Стремление переложить ответственность на Другого — черта невзрослого, инфантильного Я. Она прямо вытекает из попытки «редуцировать» Я для острого переживания Реального. «Ликвидация» Я, по понятным причинам, всегда оказывается проблемой сознания рефлектирующего героя Гришковца. Зато куда более эффективным и доступным выражением этого же желания становится нарциссистская ликвидация или, вернее, инструментализация Другого — именно то, что происходит с женщиной в разыгрываемом в «Планете» любовном сценарии. Как ни странно, именно превращение Другого в проекцию Я выдается Гришковцом за желанный, но недосягаемый (или досягаемый ненадолго) идеал социальной коммуникации. И в этом смысле неудача «Планеты» весьма показательна: она демонстрирует, что эта логика отношений с Другим не «работает» даже на минимальном уровне: между Я и ты. Перенесенная на «планетарный» уровень, эта риторика оборачивается натужным пафосом.

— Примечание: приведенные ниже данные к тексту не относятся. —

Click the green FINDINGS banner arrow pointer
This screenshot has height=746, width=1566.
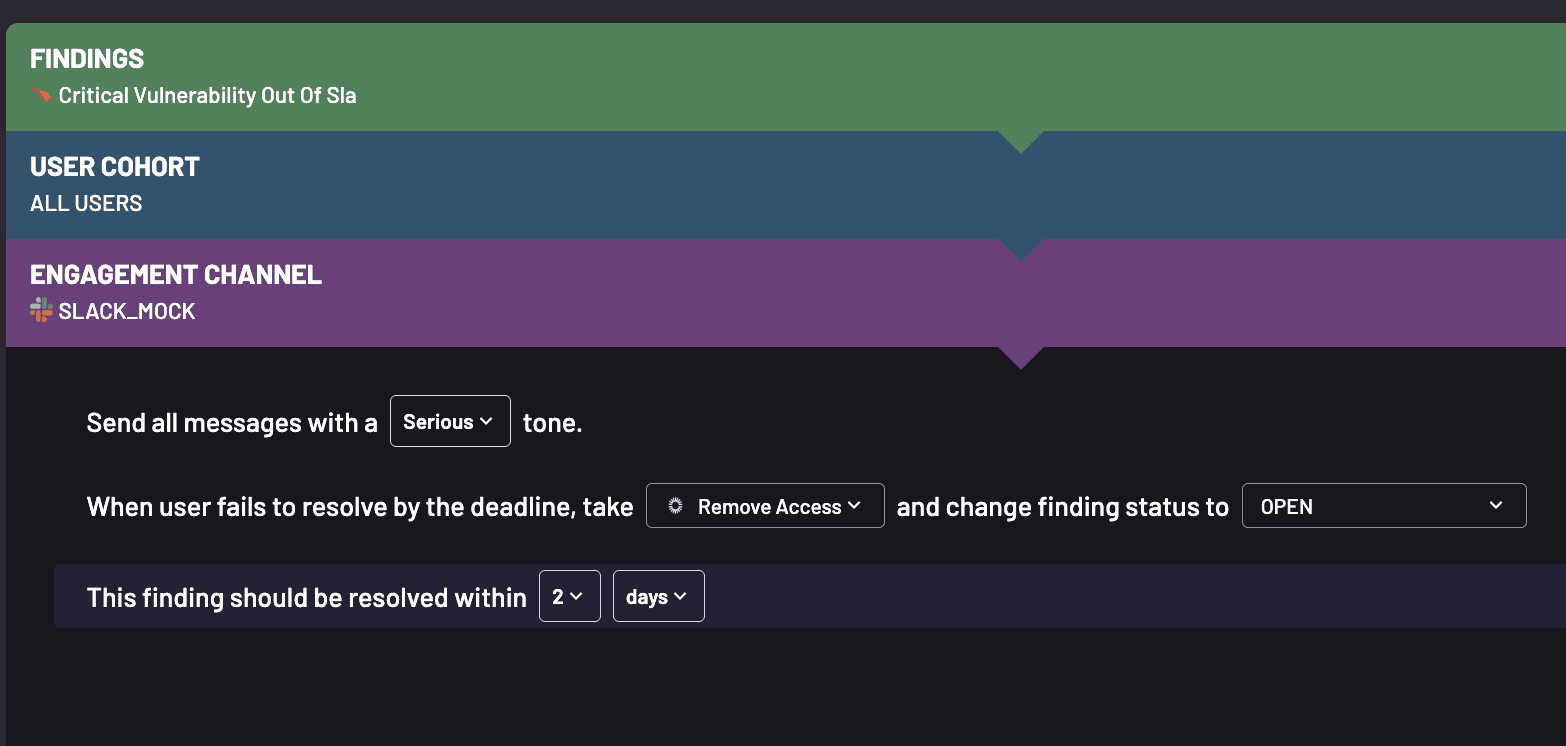(x=1021, y=140)
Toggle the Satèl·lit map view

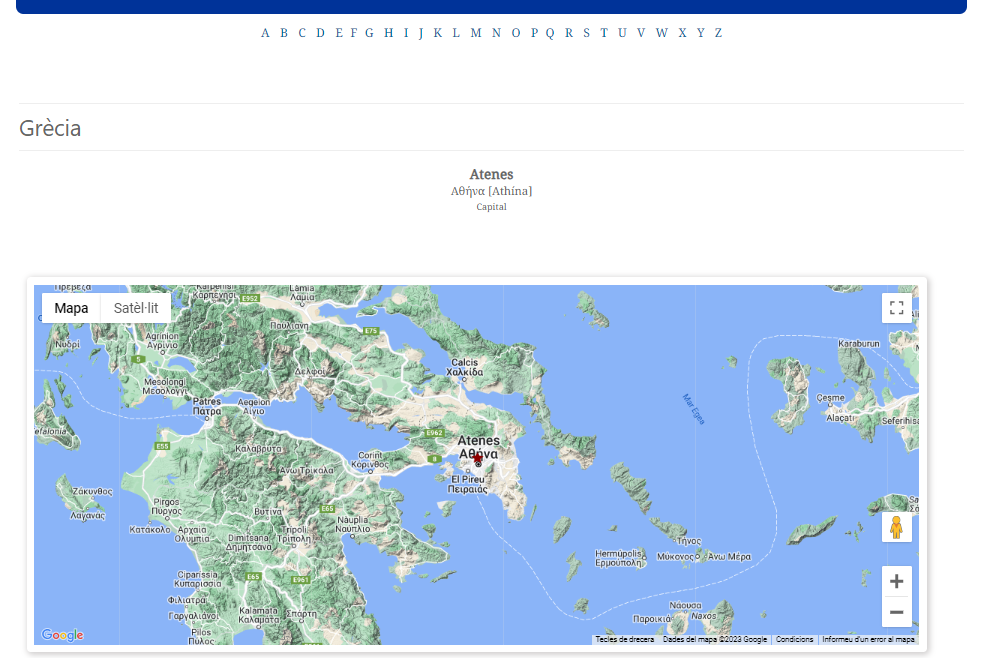pos(135,308)
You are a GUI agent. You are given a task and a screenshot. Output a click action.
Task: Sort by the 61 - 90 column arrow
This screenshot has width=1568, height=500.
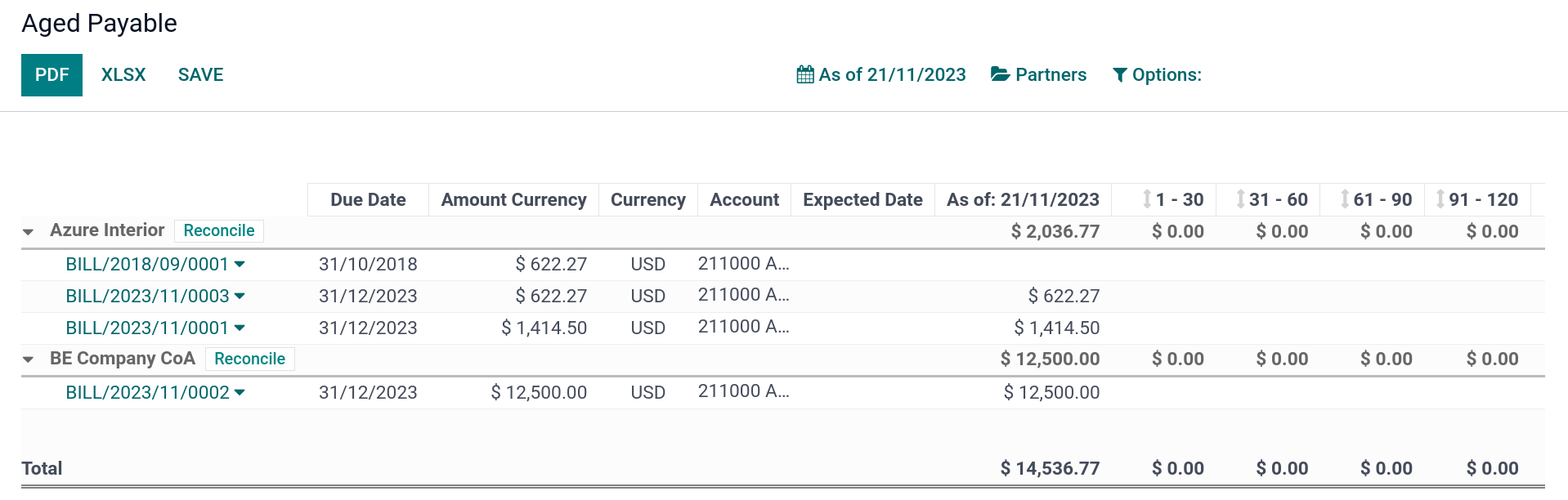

Гришковец, к сожалению, не замечает, что этот перенос ликвидации Я на Другого также имитирует механизм травмы — его субъект таким образом присваивает себе положение «офицера» с Русского острова, превращавшего любого Другого либо в ноль, в homo sacera, либо в отражение собственных комплексов. Разумеется, герой Гришковца редуцирует Другого исключительно риторически, что свидетельствует о бессознательном механизме этого процесса; но связь между травмой, нарциссизмом и риторической властью над Другим крайне характерна для особой идентичности героя Гришковца, стабильной в своей неустойчивости, самоутверждающейся в самоотрицании и социальной в декларируемой универсальности.